ROMA – Oggi è difficile immaginarlo come un progetto “minore”, eppure Il Diavolo veste Prada non è sempre stato il fenomeno che conosciamo. Anzi: secondo Meryl Streep, il film è nato tra dubbi, etichette e — soprattutto — pochi soldi. Durante una recente intervista, l’attrice ha riaperto il capitolo produttivo della commedia del 2006, raccontando un retroscena che oggi suona quasi paradossale: il budget iniziale era limitato perché il progetto veniva considerato un film “per sole donne”. “Chick flick”, direbbero negli Stati Uniti. Un termine che oggi appare datato, ma che all’epoca ha avuto un impatto concreto sulla produzione. Streep ha spiegato che questa classificazione ha reso più complicato ottenere finanziamenti adeguati, costringendo il team a “faticare non poco per trovare un budget”. Il punto non è solo economico: è culturale. Per anni, i film con protagoniste femminili sono stati percepiti come prodotti di nicchia, meno appetibili per il grande pubblico — e quindi meno “meritevoli” di investimenti importanti.

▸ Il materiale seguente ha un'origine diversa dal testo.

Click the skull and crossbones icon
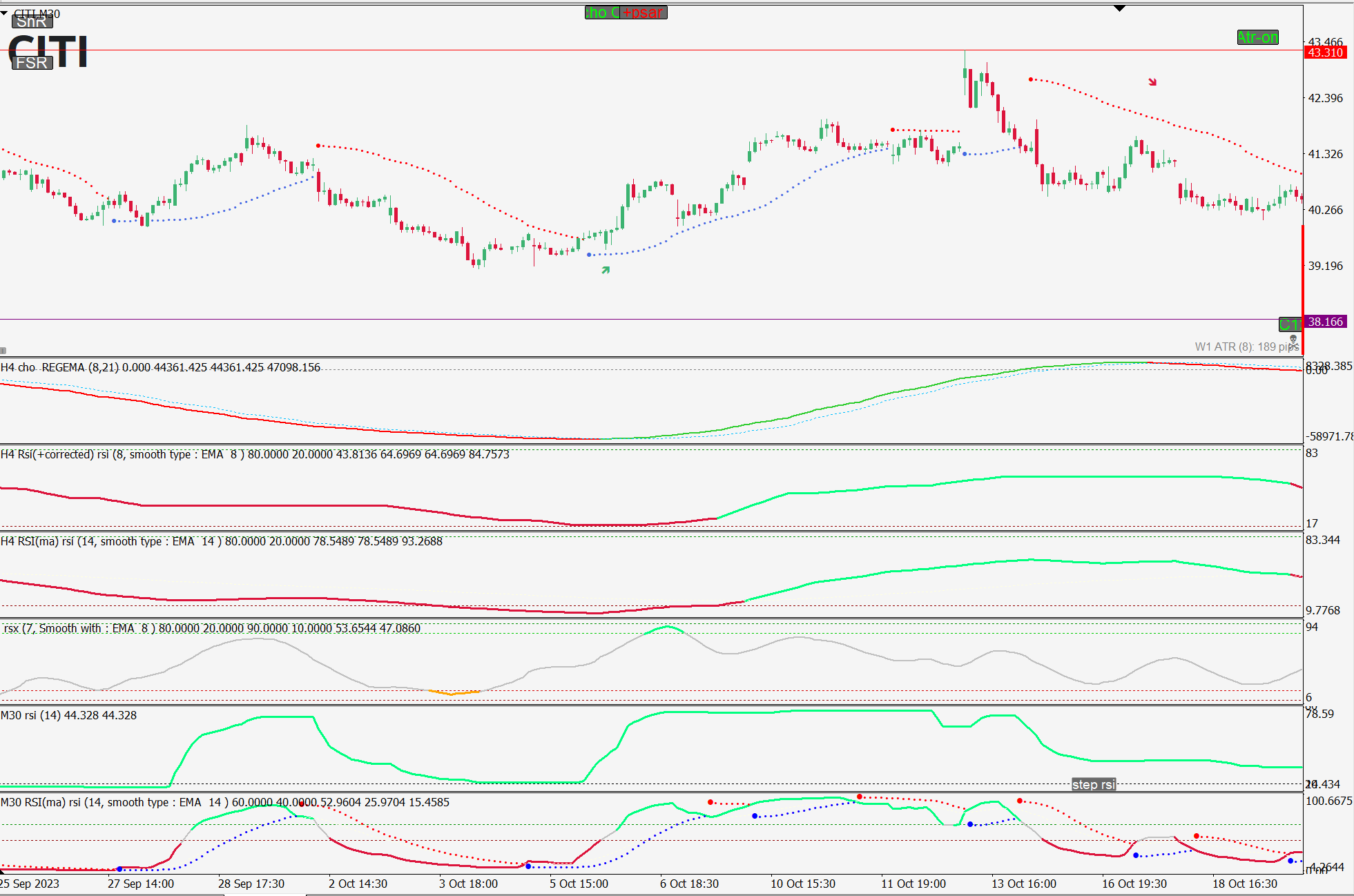Image resolution: width=1354 pixels, height=896 pixels. pyautogui.click(x=1293, y=340)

Eppure, la storia ha preso una piega diversa. Uscito nel 2006, il film diretto da David Frankel è diventato un successo globale, incassando oltre 326 milioni di dollari a fronte di un budget di circa 35 milioni. Non solo: è entrato nell’immaginario collettivo, trasformando Miranda Priestly in un’icona e consolidando la performance di Streep come una delle più memorabili della sua carriera. Un risultato che, col senno di poi, smonta completamente i dubbi iniziali degli studios.Il confronto con oggi è inevitabile. Streep stessa ha citato esempi come Barbie o Mamma Mia! per sottolineare come il pubblico abbia dimostrato — più volte — che le storie con protagoniste femminili possono essere enormi successi commerciali.

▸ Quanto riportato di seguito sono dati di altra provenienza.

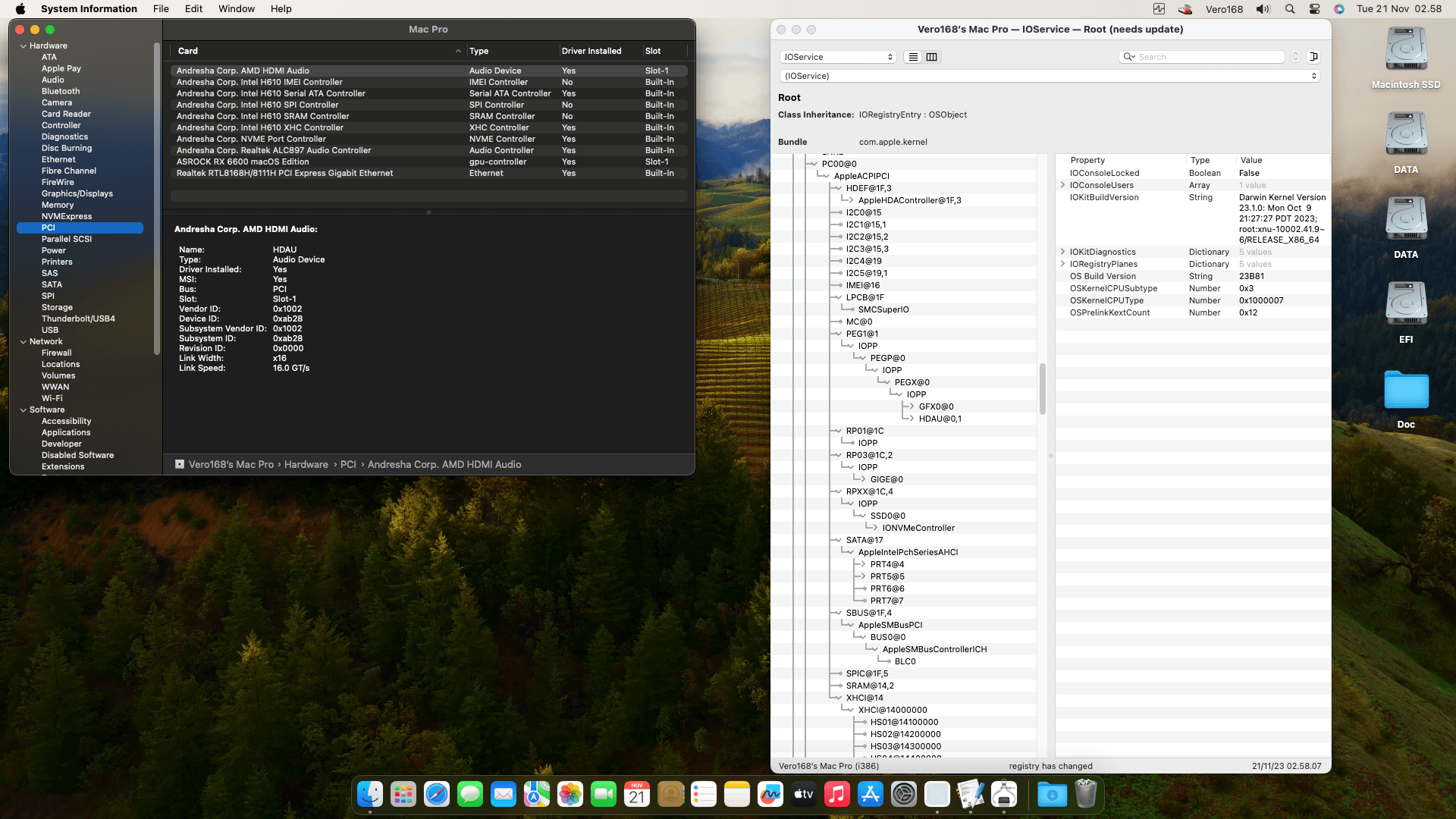Open the EFI volume icon
The height and width of the screenshot is (819, 1456).
coord(1405,305)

E infatti, con Il Diavolo veste Prada 2 ormai alle porte, lo scenario è cambiato radicalmente: questa volta, come ha ironizzato l’attrice, “hanno speso i soldi”. Un ribaltamento che racconta molto più dell’evoluzione di un singolo franchise: è il segno di un’industria che (lentamente) sta rivedendo i propri parametri. Nel ripercorrere la genesi del personaggio, Streep ha anche condiviso un dettaglio curioso sulla costruzione di Miranda Priestly: una figura modellata su un mix di registi come Mike Nichols e Clint Eastwood, tra ironia controllata e autorità silenziosa. Il risultato è un personaggio che ancora oggi sfugge alle semplificazioni: temuto, ammirato, imitato.